> _Task statement_
Below are some entries. Repeat exactly the lines from the one with "Where should I click to: Close" through the one with "Open the Test navigator", and only those.
(Beginning of Record set)
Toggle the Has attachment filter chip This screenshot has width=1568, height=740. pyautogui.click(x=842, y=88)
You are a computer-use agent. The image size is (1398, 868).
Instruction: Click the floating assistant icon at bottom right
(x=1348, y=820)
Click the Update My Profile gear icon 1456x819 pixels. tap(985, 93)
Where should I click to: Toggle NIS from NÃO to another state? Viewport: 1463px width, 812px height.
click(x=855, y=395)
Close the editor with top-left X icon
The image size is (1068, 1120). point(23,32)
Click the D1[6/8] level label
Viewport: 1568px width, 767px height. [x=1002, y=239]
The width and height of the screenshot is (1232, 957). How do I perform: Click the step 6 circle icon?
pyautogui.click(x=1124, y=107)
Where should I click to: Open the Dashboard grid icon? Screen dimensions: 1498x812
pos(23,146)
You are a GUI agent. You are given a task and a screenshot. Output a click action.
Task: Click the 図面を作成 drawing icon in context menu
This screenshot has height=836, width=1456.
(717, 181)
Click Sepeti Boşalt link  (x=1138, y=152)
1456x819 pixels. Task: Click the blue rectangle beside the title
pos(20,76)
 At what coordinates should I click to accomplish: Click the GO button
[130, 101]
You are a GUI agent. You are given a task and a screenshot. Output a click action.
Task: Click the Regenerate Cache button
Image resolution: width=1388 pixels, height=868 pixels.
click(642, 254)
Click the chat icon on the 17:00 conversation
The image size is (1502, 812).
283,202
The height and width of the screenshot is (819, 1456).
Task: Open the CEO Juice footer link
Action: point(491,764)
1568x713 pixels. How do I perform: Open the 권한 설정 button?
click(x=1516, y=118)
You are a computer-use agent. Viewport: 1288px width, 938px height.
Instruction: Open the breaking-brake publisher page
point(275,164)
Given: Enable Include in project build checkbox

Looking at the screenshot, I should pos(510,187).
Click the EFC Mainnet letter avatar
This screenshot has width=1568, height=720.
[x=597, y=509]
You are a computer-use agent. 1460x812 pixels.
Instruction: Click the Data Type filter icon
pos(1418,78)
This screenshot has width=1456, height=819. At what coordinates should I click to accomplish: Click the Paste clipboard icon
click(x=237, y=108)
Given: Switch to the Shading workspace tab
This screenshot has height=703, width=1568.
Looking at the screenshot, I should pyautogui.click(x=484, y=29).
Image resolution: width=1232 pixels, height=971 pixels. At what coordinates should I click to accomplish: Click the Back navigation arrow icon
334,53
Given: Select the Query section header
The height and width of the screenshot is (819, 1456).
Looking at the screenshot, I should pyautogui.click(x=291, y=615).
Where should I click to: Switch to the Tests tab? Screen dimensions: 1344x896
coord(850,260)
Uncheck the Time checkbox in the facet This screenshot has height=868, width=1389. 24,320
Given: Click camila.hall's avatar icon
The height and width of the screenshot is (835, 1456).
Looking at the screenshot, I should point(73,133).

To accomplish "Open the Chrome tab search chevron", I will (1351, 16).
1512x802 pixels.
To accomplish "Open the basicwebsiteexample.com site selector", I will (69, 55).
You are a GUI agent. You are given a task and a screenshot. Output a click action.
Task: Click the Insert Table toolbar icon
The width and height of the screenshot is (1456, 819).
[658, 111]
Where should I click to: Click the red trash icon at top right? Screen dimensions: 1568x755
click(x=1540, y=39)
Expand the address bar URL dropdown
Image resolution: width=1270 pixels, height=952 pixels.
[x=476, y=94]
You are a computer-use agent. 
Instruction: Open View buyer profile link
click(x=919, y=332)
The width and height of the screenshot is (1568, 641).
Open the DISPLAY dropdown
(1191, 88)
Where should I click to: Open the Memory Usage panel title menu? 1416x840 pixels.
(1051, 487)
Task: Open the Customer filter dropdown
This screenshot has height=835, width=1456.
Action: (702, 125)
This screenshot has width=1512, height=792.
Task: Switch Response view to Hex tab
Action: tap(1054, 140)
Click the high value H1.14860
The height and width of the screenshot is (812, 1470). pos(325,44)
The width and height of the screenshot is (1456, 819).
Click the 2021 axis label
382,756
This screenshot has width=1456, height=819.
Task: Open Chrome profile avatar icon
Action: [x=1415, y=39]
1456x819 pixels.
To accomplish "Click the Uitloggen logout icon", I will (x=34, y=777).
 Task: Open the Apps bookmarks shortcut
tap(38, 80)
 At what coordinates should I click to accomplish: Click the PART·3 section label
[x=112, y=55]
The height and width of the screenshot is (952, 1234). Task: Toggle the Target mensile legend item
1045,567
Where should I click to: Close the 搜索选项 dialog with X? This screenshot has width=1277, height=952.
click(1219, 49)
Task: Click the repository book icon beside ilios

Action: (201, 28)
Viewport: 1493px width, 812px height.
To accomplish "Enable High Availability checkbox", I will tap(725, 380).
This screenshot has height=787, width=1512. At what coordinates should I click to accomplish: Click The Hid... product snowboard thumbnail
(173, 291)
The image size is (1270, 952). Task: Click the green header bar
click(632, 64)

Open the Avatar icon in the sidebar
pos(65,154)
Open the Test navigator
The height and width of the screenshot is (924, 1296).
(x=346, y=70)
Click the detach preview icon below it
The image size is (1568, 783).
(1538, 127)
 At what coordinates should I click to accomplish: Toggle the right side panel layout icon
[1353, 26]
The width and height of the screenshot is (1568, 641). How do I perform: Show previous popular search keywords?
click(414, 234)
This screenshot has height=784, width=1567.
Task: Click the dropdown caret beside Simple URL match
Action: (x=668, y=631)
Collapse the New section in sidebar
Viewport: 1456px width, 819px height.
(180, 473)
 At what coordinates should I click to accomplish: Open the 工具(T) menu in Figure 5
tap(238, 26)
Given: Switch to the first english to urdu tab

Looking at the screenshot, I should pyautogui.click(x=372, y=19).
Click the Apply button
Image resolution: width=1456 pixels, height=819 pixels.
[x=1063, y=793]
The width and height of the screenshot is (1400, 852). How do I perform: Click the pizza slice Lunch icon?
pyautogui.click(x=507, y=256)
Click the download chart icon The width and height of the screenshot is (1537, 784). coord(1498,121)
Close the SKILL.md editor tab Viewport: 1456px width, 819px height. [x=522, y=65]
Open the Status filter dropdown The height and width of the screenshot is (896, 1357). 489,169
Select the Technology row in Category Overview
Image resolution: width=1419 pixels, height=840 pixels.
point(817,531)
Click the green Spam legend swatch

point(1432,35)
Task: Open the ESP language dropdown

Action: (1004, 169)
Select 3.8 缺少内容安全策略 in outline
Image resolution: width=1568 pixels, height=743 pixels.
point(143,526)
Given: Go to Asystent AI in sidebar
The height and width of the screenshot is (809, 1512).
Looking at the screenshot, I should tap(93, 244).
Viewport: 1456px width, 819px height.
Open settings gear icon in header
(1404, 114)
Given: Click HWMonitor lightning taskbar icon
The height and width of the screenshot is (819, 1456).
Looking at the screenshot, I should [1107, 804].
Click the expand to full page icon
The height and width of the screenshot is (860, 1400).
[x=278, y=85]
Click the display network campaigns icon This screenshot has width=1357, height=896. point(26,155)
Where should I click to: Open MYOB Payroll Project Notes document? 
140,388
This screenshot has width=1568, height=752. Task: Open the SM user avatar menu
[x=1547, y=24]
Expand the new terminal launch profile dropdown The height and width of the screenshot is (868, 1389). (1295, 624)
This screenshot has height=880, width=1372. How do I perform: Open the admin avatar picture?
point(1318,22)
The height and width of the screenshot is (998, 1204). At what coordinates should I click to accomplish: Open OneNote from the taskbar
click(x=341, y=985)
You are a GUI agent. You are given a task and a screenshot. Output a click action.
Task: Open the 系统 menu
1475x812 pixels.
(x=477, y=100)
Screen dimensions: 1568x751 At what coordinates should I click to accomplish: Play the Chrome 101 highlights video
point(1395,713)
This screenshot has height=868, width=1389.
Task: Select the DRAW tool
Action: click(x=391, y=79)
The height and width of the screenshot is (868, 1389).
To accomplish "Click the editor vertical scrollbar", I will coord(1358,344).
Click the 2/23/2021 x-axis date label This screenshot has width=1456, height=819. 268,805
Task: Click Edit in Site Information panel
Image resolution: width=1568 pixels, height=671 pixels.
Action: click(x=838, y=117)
(End of Record set)
> _Answer space_
Where should I click to: Close the 搜索选项 dialog with X? This screenshot has width=1277, height=952.
click(1219, 49)
Task: Click the repository book icon beside ilios

Action: (201, 28)
Viewport: 1493px width, 812px height.
To accomplish "Enable High Availability checkbox", I will tap(725, 380).
This screenshot has height=787, width=1512. At what coordinates should I click to accomplish: Click The Hid... product snowboard thumbnail
(173, 291)
The image size is (1270, 952). Task: Click the green header bar
click(632, 64)

Open the Avatar icon in the sidebar
pos(65,154)
Open the Test navigator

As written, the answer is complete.